Ever since I came across this pin on Pinterest, I had been dreaming about making (and eating) these healthy and delicious oatmeal chocolate chip pancakes—two very good things in one place! So last Saturday, Andrew and I decided to make some breakfast together and adapt our own (and slightly less vegan) version of this pancake recipe from the Minimalist Baker.
1 ripe medium banana
1 teaspoon baking powder
a pinch of salt
1/2 teaspoon vanilla extract
1 Tablespoon almond butter
1 Tablespoon canola oil
3 Tablespoons almond milk
1/2 cup rolled oats
1/4 cup flour
3 Tablespoons semisweet chocolate chips
(I tried to use less...but Andrew added in the third tablespoon!)
Preheat a skillet to medium heat or about 300-325 degrees.
Mash your very ripe banana with baking powder.
Add egg, oil, salt, vanilla, almond butter, almond milk and stir.
Stir in oats and flour until just combined.
Sprinkle in chocolate chips and fold gently.
Scoop scant 1/4 cup measurements onto lightly greased griddle.
Cook for 2-4 minutes on each side – until golden brown.
Serve with syrup (organic maple for Andrew, Aunt Jemima's sugary goodness for me)

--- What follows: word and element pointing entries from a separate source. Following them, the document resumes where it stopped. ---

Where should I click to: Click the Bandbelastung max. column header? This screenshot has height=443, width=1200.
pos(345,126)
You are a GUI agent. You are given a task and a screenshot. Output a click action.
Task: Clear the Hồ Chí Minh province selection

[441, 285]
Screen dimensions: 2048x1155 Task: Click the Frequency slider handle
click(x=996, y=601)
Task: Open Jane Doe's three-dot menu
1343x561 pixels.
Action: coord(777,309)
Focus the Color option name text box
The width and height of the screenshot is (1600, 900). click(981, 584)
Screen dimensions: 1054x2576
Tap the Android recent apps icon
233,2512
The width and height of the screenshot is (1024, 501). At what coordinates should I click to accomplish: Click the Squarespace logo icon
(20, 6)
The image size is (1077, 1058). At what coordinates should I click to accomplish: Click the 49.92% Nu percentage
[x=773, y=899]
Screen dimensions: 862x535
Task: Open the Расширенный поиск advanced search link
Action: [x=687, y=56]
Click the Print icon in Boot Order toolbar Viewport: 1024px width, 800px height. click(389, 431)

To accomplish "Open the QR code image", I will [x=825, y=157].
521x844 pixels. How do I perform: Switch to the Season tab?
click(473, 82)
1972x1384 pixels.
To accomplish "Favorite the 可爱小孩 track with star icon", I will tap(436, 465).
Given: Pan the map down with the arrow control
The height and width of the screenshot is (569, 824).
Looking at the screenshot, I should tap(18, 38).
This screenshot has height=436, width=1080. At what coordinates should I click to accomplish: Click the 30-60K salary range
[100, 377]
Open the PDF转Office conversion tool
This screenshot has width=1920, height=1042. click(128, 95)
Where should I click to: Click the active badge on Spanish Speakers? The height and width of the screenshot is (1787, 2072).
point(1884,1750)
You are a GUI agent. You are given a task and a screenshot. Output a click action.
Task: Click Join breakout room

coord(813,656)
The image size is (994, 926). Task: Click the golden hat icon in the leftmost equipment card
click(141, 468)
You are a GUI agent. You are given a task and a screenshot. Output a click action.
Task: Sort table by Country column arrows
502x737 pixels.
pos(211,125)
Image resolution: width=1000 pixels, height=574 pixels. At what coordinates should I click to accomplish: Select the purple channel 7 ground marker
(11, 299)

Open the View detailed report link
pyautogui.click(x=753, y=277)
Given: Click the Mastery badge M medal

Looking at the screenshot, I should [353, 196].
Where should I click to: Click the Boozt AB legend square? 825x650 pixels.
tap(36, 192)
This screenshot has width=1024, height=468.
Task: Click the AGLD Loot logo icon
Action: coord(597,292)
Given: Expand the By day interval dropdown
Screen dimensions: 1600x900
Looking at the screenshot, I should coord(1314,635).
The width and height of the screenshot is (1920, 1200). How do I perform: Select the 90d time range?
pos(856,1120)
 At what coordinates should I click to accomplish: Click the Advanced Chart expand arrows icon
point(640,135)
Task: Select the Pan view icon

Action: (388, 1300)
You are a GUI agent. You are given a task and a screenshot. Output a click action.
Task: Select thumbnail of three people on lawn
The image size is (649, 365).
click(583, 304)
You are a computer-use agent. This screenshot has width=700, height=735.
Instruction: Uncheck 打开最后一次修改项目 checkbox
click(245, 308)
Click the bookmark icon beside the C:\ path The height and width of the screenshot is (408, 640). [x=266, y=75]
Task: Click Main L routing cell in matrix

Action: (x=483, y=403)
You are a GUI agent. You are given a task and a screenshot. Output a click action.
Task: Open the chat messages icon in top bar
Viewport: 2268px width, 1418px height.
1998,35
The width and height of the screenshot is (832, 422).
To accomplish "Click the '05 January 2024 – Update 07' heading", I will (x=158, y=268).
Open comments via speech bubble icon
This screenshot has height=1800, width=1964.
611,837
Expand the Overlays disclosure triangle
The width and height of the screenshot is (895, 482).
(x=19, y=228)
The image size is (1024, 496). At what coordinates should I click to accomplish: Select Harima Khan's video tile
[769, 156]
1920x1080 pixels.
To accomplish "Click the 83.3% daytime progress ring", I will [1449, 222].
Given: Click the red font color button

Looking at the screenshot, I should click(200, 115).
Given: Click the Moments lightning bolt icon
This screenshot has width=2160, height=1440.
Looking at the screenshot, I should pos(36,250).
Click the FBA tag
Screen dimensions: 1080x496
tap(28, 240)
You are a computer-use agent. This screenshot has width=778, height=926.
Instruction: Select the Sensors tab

And...voilà! The recipe made eight small pancakes that we split, and they tasted great with and without the syrup. The banana also gave them a yummy and moist texture, and next time I might even add another half since I love bananas so much ♥
P.S. Since Andrew and I will be living in an apartment together this fall, you might see more cookbook posts as we start (attempting) to learn how to cook together!